In 2012, IAG bought Cote Lake in Canada for $565 million. This is a large deposit with 8.6 million ounces of low-grade gold. Capex is put at $1.2 billion. It's probably similar to Detour Lake. Today, the market values deposits like this at close to zero. IAG is simply running a modest three-rig drilling program and moving toward permitting. Although the "market" has declare these projects marginal, I see them as phoenixes rising if gold perks back over $1,500 to $1,600 an ounce. If gold really takes off, the leverage in these now-free deposits is powerful and would make the $565 million IAG paid look like a bargain.
The company also operates Niobec, Inc., in Canada. It's one of the world's top three producers of niobium, which is used in high-grade steel. The largest of its kind outside of China. In headier days, the NI43-101 report assigned a net asset value of $1.8 billion to Niobec. The problem here is that Mr.Market doesn't want $1.4 billion mines built, instead figuring niobium just "grows on trees" or can be "supplied by China." So let's just count this one as undefined blue sky somewhere north of zero - perhaps well, well north of zero.
IAG actually has a first-class grassroots exploration and project generator program focusing on the area where the Pangea continent split, forming the Guinea Shield and West Africa. This is high-potential greenstone gold production and any company wanting a production and exploration toehold there would covet Iamgold. I'm particularly bullish on the Guinea Shield, the South American part of the story (see "Stupid Cheap Gold in Guyana").
The key here is electric power, but the region has hydroelectric potential. Guyana wants to build a $840 million hydro plant (see "Shrouded in Secrecy"). That really only pays off if the region's mines are developed.
On the African side of the Shield, the Boto Prospect in Senegal is not even on Mr. Market's radar. It has been cranking out numerous wide intervals of 2 to 2.5 gram material and enough high-grade 10-gram (plus in smaller intervals) to make this a very promising prospect.
Finally and perhaps just for fun, Iamgold holds a 1% royalty on the Diavik Diamond property located near Yellowknife in the Northwest Territories of Canada. The Diavik Diamond property is controlled by Harry Winston Diamond Corporation and Diavik Diamond Mines and has an expected mine life in excess of 15 years. Canacoord puts a value of about $17 million on this.
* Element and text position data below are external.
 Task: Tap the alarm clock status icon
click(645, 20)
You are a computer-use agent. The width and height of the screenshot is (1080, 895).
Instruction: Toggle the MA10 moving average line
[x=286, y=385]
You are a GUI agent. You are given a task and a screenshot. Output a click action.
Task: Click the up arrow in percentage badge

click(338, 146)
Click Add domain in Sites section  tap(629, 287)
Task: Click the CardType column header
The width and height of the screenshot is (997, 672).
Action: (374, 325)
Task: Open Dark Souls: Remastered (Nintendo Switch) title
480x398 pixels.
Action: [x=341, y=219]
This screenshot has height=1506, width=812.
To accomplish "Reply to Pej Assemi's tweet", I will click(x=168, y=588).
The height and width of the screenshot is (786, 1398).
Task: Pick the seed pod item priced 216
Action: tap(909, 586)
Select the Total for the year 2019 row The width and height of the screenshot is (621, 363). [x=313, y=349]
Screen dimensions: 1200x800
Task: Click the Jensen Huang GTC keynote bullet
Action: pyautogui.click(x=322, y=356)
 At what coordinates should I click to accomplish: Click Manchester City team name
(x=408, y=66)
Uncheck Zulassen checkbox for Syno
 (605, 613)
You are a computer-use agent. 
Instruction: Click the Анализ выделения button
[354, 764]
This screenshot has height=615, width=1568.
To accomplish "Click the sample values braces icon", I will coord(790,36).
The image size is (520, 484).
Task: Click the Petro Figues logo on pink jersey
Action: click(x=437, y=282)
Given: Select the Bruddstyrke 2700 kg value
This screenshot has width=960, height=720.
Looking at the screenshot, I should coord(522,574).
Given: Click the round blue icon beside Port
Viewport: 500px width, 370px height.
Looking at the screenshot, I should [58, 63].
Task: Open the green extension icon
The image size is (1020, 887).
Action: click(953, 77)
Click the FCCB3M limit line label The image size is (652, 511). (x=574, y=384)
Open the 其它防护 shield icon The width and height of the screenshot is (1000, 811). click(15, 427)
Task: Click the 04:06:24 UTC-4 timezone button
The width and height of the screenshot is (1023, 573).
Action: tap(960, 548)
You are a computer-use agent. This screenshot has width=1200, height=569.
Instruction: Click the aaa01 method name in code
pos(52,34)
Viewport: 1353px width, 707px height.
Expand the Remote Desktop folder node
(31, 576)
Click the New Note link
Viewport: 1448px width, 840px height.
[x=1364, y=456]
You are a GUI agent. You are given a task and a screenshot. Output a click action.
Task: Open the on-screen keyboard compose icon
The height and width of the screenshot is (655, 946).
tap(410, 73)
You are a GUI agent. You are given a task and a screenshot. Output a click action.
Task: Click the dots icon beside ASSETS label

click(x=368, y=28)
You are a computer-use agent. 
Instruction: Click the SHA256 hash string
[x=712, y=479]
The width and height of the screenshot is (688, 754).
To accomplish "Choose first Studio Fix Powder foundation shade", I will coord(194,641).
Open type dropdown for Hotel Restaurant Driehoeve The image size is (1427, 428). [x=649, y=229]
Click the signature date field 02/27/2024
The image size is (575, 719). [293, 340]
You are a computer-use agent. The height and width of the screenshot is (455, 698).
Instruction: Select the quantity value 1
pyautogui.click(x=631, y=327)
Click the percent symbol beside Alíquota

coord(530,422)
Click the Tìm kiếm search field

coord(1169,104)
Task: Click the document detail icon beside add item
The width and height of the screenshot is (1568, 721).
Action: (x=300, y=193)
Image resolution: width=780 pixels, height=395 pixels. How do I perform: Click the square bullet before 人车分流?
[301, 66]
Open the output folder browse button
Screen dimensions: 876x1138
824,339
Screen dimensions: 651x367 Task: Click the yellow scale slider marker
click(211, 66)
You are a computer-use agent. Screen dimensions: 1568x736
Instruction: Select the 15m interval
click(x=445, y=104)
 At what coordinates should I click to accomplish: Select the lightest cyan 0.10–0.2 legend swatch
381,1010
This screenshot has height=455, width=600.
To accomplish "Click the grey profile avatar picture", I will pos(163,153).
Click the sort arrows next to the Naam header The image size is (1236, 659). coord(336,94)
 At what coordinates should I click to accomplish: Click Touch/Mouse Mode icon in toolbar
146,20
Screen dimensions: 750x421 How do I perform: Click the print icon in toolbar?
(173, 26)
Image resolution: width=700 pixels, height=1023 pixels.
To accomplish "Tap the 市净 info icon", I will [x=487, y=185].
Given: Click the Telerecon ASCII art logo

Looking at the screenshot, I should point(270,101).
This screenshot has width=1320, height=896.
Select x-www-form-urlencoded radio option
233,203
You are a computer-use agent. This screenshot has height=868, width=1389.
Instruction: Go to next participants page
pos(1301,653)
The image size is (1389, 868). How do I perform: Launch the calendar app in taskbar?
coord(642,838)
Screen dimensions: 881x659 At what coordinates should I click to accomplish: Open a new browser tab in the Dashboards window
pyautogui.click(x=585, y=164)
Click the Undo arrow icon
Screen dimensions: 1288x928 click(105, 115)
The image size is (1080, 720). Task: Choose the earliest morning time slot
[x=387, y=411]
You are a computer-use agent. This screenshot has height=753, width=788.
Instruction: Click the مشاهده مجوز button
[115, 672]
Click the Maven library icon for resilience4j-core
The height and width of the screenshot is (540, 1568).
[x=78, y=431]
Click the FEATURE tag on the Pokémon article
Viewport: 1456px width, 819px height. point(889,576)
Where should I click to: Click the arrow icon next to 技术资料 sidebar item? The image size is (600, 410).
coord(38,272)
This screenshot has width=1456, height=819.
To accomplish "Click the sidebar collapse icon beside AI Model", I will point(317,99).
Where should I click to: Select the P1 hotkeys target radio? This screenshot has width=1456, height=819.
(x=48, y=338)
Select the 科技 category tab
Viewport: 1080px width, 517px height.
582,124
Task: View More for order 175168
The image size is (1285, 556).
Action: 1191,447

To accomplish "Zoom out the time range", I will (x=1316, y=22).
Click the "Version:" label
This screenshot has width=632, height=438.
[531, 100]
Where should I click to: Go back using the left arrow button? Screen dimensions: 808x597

I think that Iamgold is long overdue for a takeover. Back in February when the stock was valued twice at what it is today, The Globe in Canada ran a story about how impatient major shareholders have become. We won't know until after the second quarter if any of these holders have sold. Insiders have been buying and at higher prices. Since February, 314,000 shares were snapped up by IAG's various corporate officers.
Disclosure: I am long IAG. I wrote this article myself, and it expresses my own opinions. I am not receiving compensation for it (other than from Seeking Alpha). I have no business relationship with any company whose stock is mentioned in this article.